There are three subspecies:[1]

  • Verbascum thapsus subsp. thapsus. Widespread.
  • Verbascum thapsus subsp. crassifolium (Lam.) Murb. Mediterranean region.
  • Verbascum thapsus subsp. giganteum (Willk.) Nyman. Spain, endemic.

[edit] Life cycle

Common Mullein requires vernalisation before it can flowers, which is the reason why it is a biennial. Plants that germinate in autumn overwinter if they are large enough (rosette less than 15 cm across die in winter) before flowering the next year. The entire plant usually dies at the end of its second year, although some rare individuals remain vegetative a third year.[11]

The individual flowers are open only for one day. They are autogamous and will self-pollinate if they have not been pollinated by insects during the day. While many insects visit the flowers, only some bees actually accomplish pollination.[11][12][13] Visitors include halictid bees and hoverflies. Megachilid bees, notably Anthidium species, use the hair in making their nests. The seeds are generally too small for birds to feed on,[14] although the American Goldfinch was reported to consume them.[15]

The seeds maintain their germinative powers for decades, up to a hundred years, according to some studies.[16] Because of this, and because the plant is an extremely prolific seed bearer (up to 180,000[12][11] or 240,000[13]), it can sprout from apparently bare ground[11] or shortly after forest fires[13] long after previous plants have died, and will likely be an initial colonist. Common Mullein rarely establishes on new grounds without human intervention because its seeds are not dispersed very far. Seed dispersion requires the stem to be moved by wind or animal movement; 75% of the seeds fall within a metre of the parent plant, and 93% fall within five metres.[11]

[edit] Ecology

Common Mullein is most frequent as a coloniser of bare disturbed soil. This is in part due to its intolerance of shade and the very long periods that the seed can remain dormant before germination. It is not an agricultural weed, although its presence can be very difficult to completely eradicate, and is problematic in overgrazed pastures.[11][12][13]

It favours dry, sandy or gravelly soils, although it can grow in a variety of habitats: meadows, roadsides, forest clearings and pastures. It germinates almost solely in bare soil, at temperatures between 10 °C and 40 °C.[11] While it can germinate in total darkness if proper conditions are present (tests give a 35% germination rate under ideal conditions), in nature, it will only appear if the seeds are exposed, or very close to the soil surface. While it can also appear in areas where some vegetation exist, growth of the rosettes on bare soil is four to seven times more rapid.[11]

[edit] Cultivation and naturalisation

It has been introduced throughout the temperate world, and is naturalised weed in, North America, Australia, Chile, Hispaniola and Argentina (1925).[3][17][18] In the United States it was imported very early and cultivated for its medicinal properties. By the 1630s, it was already escaped and had begun spreading so much that Amos Eaton thought it was a native plant, and gives it as such in 1818.[19] In 1839 it is already reported in Michigan and in 1876, in California.[12] It is now found commonly in all the states,[20] and all the Canadian provinces.

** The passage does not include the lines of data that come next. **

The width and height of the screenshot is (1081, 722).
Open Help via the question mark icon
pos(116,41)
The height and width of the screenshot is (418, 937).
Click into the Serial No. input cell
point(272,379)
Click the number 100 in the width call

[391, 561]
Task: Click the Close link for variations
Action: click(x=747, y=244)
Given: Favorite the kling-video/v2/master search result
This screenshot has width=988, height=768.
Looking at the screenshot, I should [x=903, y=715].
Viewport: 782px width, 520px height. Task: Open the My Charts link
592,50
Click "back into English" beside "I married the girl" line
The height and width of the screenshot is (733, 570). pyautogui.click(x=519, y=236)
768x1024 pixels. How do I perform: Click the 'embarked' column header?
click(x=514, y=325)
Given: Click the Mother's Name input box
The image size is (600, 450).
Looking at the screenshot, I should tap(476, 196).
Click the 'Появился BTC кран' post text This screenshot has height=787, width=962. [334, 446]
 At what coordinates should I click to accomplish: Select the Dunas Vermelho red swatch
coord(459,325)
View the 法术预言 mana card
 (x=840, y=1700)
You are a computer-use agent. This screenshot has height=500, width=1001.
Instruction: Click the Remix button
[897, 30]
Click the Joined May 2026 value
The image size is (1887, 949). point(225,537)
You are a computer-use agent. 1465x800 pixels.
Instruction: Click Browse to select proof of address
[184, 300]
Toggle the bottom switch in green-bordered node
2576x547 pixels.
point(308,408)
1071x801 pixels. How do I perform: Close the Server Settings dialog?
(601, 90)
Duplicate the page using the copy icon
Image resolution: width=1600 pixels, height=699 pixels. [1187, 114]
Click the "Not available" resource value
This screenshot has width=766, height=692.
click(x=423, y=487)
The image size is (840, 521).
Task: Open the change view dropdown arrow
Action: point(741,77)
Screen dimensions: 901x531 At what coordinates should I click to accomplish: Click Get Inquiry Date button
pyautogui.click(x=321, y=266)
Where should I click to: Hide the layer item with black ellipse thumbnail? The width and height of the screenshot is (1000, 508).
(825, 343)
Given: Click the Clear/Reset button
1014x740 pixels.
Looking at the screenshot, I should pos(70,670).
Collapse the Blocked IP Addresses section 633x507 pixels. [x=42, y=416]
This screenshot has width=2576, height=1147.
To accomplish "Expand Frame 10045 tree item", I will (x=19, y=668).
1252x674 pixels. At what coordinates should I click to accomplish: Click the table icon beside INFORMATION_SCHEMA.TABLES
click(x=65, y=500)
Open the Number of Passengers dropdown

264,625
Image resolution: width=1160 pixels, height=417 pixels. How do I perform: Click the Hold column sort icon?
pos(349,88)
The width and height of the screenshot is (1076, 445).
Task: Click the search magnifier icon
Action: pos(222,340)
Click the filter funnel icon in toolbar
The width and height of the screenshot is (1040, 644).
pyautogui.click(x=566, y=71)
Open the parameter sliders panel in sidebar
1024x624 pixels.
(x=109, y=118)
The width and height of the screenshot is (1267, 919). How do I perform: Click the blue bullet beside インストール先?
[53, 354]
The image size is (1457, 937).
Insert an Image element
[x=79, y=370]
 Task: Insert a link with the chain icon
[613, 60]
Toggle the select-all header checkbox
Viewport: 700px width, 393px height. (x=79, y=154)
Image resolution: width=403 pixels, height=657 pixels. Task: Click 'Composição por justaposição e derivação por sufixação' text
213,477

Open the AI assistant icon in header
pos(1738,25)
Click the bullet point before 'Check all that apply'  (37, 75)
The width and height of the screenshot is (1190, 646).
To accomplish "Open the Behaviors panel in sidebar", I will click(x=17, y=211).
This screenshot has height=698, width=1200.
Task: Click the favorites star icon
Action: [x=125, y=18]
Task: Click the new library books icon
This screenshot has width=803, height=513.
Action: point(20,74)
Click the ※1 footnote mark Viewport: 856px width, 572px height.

It is considered a noxious weed in Colorado (Class C),[21] Hawaii[22] and Victoria, Australia (regionally prohibited in the West Gippsland region, and regionally controlled in several others).[23]

[edit] Agricultural impacts and control

Common Mullein is not considered an agricultural weed because it cannot compete with established plants, and is easily crowded out by them, except in areas where vegetation is sparse to begin with, such as Californian semi-desertic areas (Eastern Sierra Nevada), where it crowds out native herbs and grasses; its tendency to appear after forest fires also disturbs the normal ecological succession.[11][13] Despite not being an agricultural weed itself, it hosts a number of insects and diseases, including both pests and beneficial insects.[24] It is also a potential reservoir of the Cucumber mosaic virus.[25] A study found V. thapsus to host insects from 29 different families of insect pasts. Most of the pests found were western flower thrips (Frankliniella occidentalis), Lygus species, such as the tarnished plant bug (L. lineolaris) and various spider mites from the family Tetranychidae. These make the plant a potential reservoir for overwintering pests.[24] Other insects commonly found on Common Mullein are specific feeders such as mullein thrips (Haplothrips verbasci),[24] Gymnaetron tetrum and the Mullein Moth (Cucullia verbasci).[12] Useful insects are also hosted by Common Mullein, including predatory mites of the Galendromus, Typhlodromus and Amblyseius genera (Phytoseiidae), the minute pirate bug (Orius tristicolor)[24] and the mullein plant bug (Campylomma verbasci).[26]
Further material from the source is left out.